Iran's supreme leader Ayatollah Ali Khamenei attends a meeting with high-ranking officials in Tehran August 31, 2011.khamenei.ir/Handout/Reuters
According to most media observers, Iranian President Hassan Rouhani's recent trip to the United States, and his phone conversation with President Barack Obama, went as well as could be expected. The New York Times called Rouhani "blunt and charming," and the BBC heralded a "new tone" to his remarks.
The response from the Islamic Republic's Supreme Leader, however, was a bit more muted. During an Oct. 5 speech to military cadets, Ayatollah Ali Khamenei expressed support for Rouhani's diplomatic efforts, but also called some aspects of the trip "not appropriate." "The American government is untrustworthy, supercilious and unreasonable, and breaks its promises," he said, asking "the trusted government (of Rouhani) to carefully consider everything before taking any steps … and not forget even for a moment Iran's national interests."
Was Khamenei suggesting that when Rouhani decided to take the phone call from Obama, he had forgotten about Iran's national interests? On the contrary, the Supreme Leader is playing a delicate political balancing act between supporting Rouhani's attempt to end international sanctions against Tehran and reassuring anti-U.S. extremists in Iran of his caution and resolve. The timeline of events, when coupled with other relevant facts, makes this clear.
So what changed, and what did Khamenei mean by his remarks? We can be confident about four points.
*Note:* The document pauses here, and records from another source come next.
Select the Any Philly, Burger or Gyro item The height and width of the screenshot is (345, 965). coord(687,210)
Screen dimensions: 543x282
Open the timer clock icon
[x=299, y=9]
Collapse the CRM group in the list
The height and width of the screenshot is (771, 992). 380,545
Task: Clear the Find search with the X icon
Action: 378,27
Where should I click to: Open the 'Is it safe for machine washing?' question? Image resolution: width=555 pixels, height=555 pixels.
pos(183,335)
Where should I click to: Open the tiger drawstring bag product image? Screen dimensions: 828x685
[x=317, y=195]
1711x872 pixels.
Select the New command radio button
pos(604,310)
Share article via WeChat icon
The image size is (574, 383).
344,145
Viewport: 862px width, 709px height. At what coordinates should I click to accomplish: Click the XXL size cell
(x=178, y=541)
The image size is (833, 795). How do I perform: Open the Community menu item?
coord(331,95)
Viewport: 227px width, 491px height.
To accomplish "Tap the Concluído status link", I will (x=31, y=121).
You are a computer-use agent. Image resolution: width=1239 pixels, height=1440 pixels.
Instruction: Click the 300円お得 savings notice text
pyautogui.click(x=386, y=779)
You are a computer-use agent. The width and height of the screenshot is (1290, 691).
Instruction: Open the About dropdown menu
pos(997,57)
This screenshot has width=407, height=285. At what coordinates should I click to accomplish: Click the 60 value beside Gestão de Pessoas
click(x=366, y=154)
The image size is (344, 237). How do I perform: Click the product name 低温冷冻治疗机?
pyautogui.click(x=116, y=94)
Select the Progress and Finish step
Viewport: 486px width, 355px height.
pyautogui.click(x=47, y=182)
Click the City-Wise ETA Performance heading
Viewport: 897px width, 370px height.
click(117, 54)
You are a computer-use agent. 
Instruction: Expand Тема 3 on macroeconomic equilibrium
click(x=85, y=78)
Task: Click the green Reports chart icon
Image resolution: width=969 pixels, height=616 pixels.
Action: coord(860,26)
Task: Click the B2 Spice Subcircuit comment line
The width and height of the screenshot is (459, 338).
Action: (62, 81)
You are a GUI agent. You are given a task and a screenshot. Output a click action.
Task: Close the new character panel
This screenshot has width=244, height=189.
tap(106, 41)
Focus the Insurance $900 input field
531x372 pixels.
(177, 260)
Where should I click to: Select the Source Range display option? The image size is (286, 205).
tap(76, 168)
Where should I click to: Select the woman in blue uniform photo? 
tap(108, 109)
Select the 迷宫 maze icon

First: Khamenei has given Rouhani "full authority" to resolve the nuclear dispute but not to re-establish friendly relations with the United States.
Second: If the Zarif-Kerry meeting, or the phone conversation between Rouhani and Obama, had yielded some tangible results for Iran — say, if Obama had acknowledged its right to enrich uranium — Khamenei would likely not have mentioned Rouhani's "not appropriate" steps. (It should be noted that U.S. national security adviser Susan Rice did not commit the U.S. to recognizing uranium enrichment as Iran's right.)
Third: If, after meeting with Netanyahu, Obama had not spoken about the military option still being "on the table," Khamenei would likely not have reacted so negatively. But the Supreme Leader considers it unacceptable to speak about military strikes while Iran and the U.S. are in the middle of trying to address the issues between them. In particular, he sees such threatening language as extortion by Israel and its lobby on Capitol Hill. Obama had thus contradicted his promises within the space of a few days: He had declared at the UNGA that the U.S. is not pursuing regime change in Iran, but after meeting with Netanyahu he said he was not ruling out the military option — which, to Khamenei, keeps the possibility of regime change open.
Fourth: Just as extremists in the U.S., Israel, Saudi Arabia and the Arab nations of the Persian Gulf are doing their best to prevent a rapprochement between Iran and the U.S., extremist Iranians, both in the country and abroad, oppose one as well. Extremists within Iran see their influence as dependent on continued tensions between the two countries. Extremists from the diaspora that followed the 1979 Iranian revolution, such as members of the Mujahedin-e-Khalq (MEK), believe that the only way they can come to power in Tehran is through regime change imposed by the U.S.
To juggle these political interests, Khamenei must carefully manage his own extremist supporters in two ways. First, he must demonstrate that he is their Supreme Leader, resolute and incapable of being bullied by threats from the U.S. and Israel. Second, if diplomacy fails to resolve the issues between Iran and the U.S., Khamenei must be able to claim that he had warned his followers about American untrustworthiness.
But what Khamenei must realize is that without direct negotiations with the U.S., the nuclear crisis will not be resolved and the most crippling sanctions that Iran has ever faced will remain in place. Without a national consensus and full support of the Iranian leadership, Rouhani's diplomatic efforts with the U.S. will fail. Rather than suspecting that Rouhani is trying to circumvent him, Khamenei must understand that if he does not offer the Iranian president his support, nothing will get done. Khamenei should help to pave the way for a meeting between Rouhani and Obama, so that the complicated negotiations can make headway and at least some of the sanctions can be lifted.